Shape Control with ControlNet
Turn sketches into photos, swap materials, transfer compositions — use structural control to tell the AI where everything goes while changing everything else.
You have a product photo of a sneaker. You want to see it as a crystal sculpture — same exact shape, completely different material. Without ControlNet, the AI invents its own shoe shape. With ControlNet, you lock the silhouette and change everything else.
Same prompt, same seed. With ControlNet the crystal shoe follows the sneaker's exact silhouette. Without it, the AI creates whatever shape it wants.
Two commands:
More examples
ControlNet shines when the structural control and the creative prompt are dramatically different. Here are three patterns that show its power:
Portrait → Anime character
Extract soft edges from a real photo, generate as a completely different art style:
The soft edges preserve the face structure, pose, and hair outline. The model fills in anime-style rendering while following the exact composition.
Depth map → Completely different scene
A depth map captures spatial layout without any visual detail. Use it to transfer the 3D composition of one scene onto something entirely unrelated:
The cafe's depth map — table in the foreground, people in the middle, background behind — becomes an underwater scene with the same spatial arrangement.
Scribble → Product photo
Extract a rough scribble (like a hand drawing) and generate a photorealistic product from it:
The scribble provides a loose shape guide. At 0.4 strength, the model follows the sneaker outline while adding realistic leather materials and studio lighting — without the sketch lines bleeding through.
How it works
ControlNet is a two-step process:
- Preprocess — Extract a structural map (edges, depth, pose) from any image
- Generate — Feed that map to the model alongside your prompt
The preprocessing step is model-agnostic — the same depth map works with Z-Image, Flux, SDXL, or Qwen-Image. The generation step uses model-specific ControlNet weights.

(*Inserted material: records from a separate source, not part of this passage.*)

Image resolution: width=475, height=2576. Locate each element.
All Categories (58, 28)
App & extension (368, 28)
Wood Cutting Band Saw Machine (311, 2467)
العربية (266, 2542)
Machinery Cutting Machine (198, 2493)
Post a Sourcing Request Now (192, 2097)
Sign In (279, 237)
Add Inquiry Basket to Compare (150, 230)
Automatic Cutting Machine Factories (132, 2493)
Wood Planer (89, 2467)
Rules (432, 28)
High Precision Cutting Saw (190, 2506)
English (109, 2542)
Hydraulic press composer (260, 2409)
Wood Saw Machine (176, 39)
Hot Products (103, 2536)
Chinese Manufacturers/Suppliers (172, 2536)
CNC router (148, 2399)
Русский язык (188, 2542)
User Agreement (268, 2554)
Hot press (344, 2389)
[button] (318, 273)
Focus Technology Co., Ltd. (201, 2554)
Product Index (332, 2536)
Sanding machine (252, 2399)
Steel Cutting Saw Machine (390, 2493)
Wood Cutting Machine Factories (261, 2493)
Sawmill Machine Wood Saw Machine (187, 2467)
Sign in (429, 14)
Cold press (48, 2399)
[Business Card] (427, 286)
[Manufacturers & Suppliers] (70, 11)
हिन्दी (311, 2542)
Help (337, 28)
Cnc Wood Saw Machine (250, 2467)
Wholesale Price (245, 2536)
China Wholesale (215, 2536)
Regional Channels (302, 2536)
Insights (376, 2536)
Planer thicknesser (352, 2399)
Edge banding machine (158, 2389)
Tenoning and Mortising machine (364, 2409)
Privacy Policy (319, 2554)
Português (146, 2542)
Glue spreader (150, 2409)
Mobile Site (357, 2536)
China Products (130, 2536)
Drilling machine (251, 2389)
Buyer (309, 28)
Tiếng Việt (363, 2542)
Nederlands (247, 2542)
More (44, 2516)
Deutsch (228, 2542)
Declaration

Preprocessing is always explicit and separate from generation. You inspect every intermediate artifact before generating. No magic, no surprises.
Match aspect ratios. If your source image is landscape, use —size 16:9 when generating. A landscape depth map squeezed into a square output will distort the spatial layout. The control image and generation size should have similar proportions.
Preprocessing methods
modl process preprocess extracts structural maps from any image. Each method captures different information, and that changes how the model interprets the same prompt.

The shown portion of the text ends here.